Tuesday 9th October 2007, 12:00AM BST.

MATT LE TISSIER would not make it in the modern game. And that’s the view of the man himself.

Not for the first time, Guernsey’s greatest ever footballer has criticised the modern game.

On Sky’s Gillette Soccer Saturday programme, the player who scored 209 goals in 540 appearances for Southampton and won eight England caps, said the current professional game in England was based more on athleticism and size, rather than pure skills.

And speaking in The Times yesterday, the Sarnian sporting icon said: ‘I am not sure I would even make it through to a first team [today] because I wasn’t an athlete, because I could not do the 100 metres in under 11 and a half seconds and it would be very difficult to break through on talent alone. It is horrific, but that is the way it is going.’

Which begs the question. If ‘Le God’ can’t make it, what chance of any of today and tomorrow’s youngsters making it as a professional?

Le Tissier says that if they do, it will have more to do with their power, pace and size than the number of keepy-uppies, Cruyff turns and dribbling skills.

The great man used Portsmouth as an example.

‘I had a look at their team last week. They had about seven players over six foot, all lightning quick, all big, strong athletes, and in this day and age that is what managers are looking for.’

Paul Ockleford, coach of the island under-16 and 18 sides, accepts Le Tissier’s argument, but believes there will always be a place for real class.

‘I think someone like Matt would be a footballer, because he was so good. But I think Matt is right. It’s now about athleticism and speed, but it’s also going a step further and I think it’s the knowledge base that clubs are looking for.

‘The psychological part of the game is coming into the game much more.

‘I think younger players now have a greater understanding of the game.’

Senior island boss Steve Ogier says the chances of a local lad making it as a professional are slim and the key to it will be family relocation at an early age.

‘I think it will be really difficult for anyone over here to make it as a top professional.

‘I think there’s only a slim chance. At an early age they’d have to get over there [the UK] for sure.’

But Ogier says there would be always room for someone as good as Le Tissier.

‘Yes, there is too much emphasis on work horses, but you need people like Matt. I think he would have still made it.’

The island coach has spoken at length with academy directors and has concluded that not only do emerging youngsters need to be fast, athletic and big, but they have to been mentally in tune with what is required.

‘It’s the thought process they are looking for.

‘Our thought processes are a yard or two behind the UK.

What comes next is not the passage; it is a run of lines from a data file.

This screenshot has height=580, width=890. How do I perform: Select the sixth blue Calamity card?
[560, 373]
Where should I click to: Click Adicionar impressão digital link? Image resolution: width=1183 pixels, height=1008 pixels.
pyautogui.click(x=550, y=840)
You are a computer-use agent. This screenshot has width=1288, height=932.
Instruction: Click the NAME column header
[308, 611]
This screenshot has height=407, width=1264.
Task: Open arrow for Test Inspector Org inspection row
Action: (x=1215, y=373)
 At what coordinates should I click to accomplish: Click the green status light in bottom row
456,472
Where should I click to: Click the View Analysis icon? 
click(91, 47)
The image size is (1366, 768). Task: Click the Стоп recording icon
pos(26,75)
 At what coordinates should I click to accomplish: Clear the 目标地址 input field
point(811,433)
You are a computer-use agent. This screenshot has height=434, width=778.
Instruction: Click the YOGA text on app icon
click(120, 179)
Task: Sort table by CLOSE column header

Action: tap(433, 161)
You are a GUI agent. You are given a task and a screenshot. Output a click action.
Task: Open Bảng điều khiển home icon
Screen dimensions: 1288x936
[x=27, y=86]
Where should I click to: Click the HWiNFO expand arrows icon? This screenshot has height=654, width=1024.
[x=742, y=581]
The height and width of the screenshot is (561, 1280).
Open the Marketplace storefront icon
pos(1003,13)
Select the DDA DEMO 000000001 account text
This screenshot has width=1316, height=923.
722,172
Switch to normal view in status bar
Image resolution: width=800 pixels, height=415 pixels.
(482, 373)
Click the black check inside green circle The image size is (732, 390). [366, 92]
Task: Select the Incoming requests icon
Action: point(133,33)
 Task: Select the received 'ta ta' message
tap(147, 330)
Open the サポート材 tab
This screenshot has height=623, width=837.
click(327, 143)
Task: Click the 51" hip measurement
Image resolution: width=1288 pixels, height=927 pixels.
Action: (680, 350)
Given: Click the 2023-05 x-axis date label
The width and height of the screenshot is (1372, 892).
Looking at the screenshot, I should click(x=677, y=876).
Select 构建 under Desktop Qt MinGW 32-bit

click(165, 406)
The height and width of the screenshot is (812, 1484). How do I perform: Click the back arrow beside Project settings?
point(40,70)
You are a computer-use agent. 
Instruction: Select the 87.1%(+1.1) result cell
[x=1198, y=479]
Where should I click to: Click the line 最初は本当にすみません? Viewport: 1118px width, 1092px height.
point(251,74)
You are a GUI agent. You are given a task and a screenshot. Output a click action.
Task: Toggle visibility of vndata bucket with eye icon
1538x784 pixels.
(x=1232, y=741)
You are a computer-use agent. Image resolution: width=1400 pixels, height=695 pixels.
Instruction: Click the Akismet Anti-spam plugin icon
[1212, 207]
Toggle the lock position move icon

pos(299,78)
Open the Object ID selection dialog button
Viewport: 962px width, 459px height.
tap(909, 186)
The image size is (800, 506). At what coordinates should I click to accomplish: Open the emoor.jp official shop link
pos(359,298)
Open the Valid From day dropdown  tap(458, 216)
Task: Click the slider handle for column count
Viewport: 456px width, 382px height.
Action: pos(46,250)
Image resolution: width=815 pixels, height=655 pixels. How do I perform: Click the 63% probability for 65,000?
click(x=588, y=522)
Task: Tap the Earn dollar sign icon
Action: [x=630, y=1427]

‘But Matt had a special football brain.’

* MATT LE TISSIER was speaking to The Times at golf’s Alfred Dunhill Links Championship where he played among a host of celebrities from the sporting and film world in the pro-am stages of the European tour event.

Partnering Englishman Richard Bland, the five-handicap got to play three rounds on some of Scotland’s finest courses at Kingsbarns, Carnoustie and St Andrew’s, as well as practice rounds on the famous trio.

The Bland-Le Tissier combination produced rounds of 70, 74 and 73 in the company of the Dutch duo of Johan Cruyff and Maarten Lafeber.

‘They didn’t play very well and didn’t qualify for the final day, but he enjoyed it enormously,’ said Matt’s brother Mark.